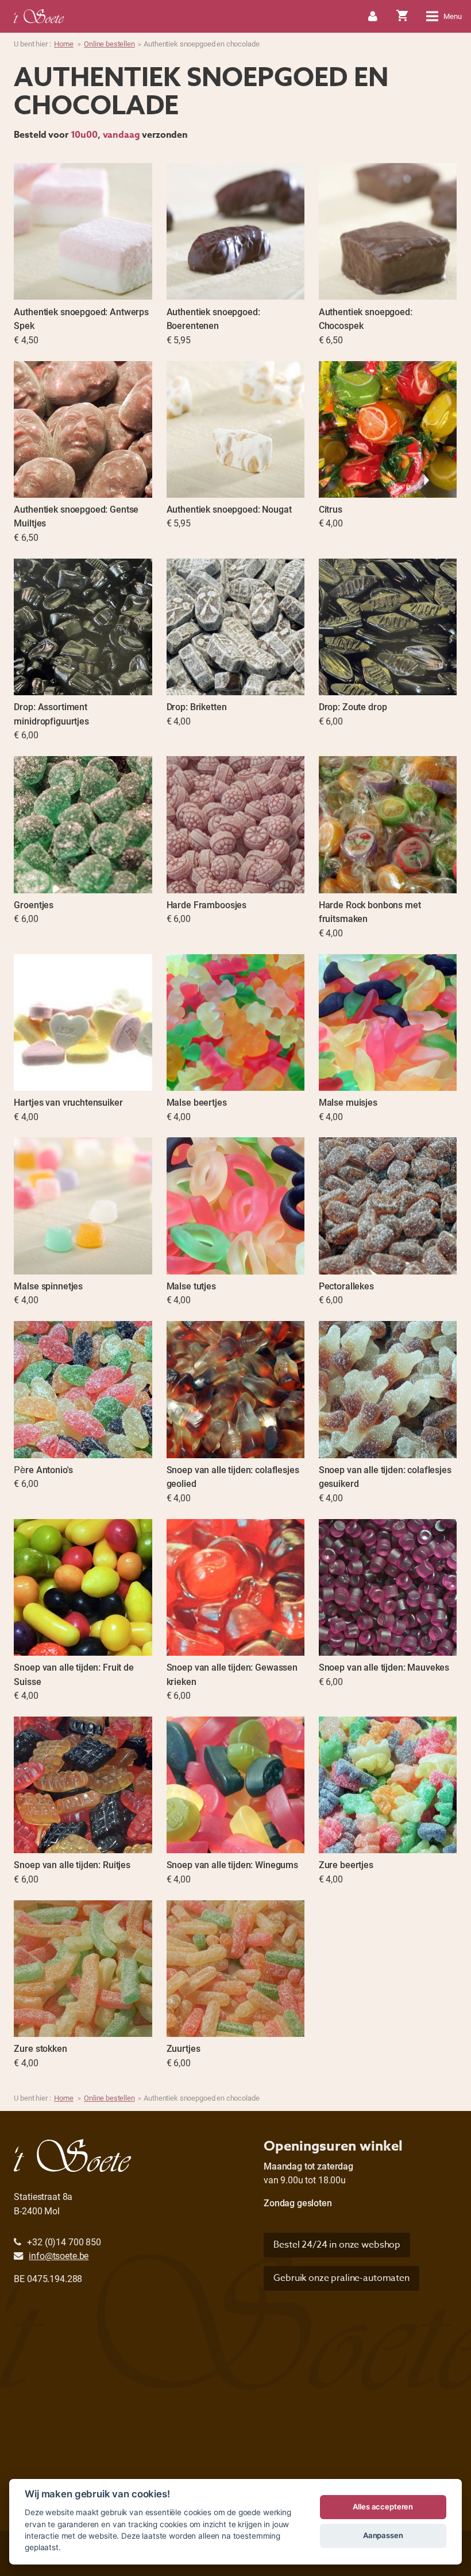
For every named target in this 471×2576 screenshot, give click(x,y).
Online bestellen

---

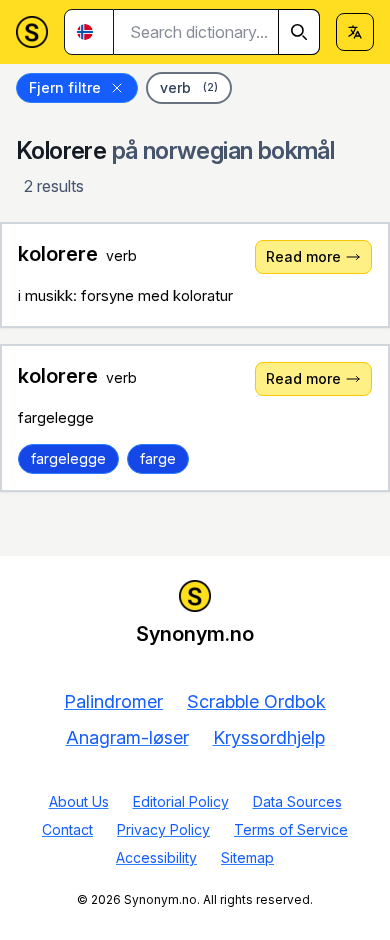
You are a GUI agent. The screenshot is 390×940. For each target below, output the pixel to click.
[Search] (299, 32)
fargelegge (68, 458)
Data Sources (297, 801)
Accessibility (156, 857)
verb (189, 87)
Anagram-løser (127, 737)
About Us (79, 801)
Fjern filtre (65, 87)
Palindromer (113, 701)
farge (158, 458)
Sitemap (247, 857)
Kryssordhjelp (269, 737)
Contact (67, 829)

---

- _Try it_
In the entries above, find each line that includes the string "screenshot" and copy it.

- _Finished exercise_
For every named target in this 471×2576 screenshot, give click(x,y).
You are a GUI agent. The screenshot is 390×940. For each target below, output the pixel to click.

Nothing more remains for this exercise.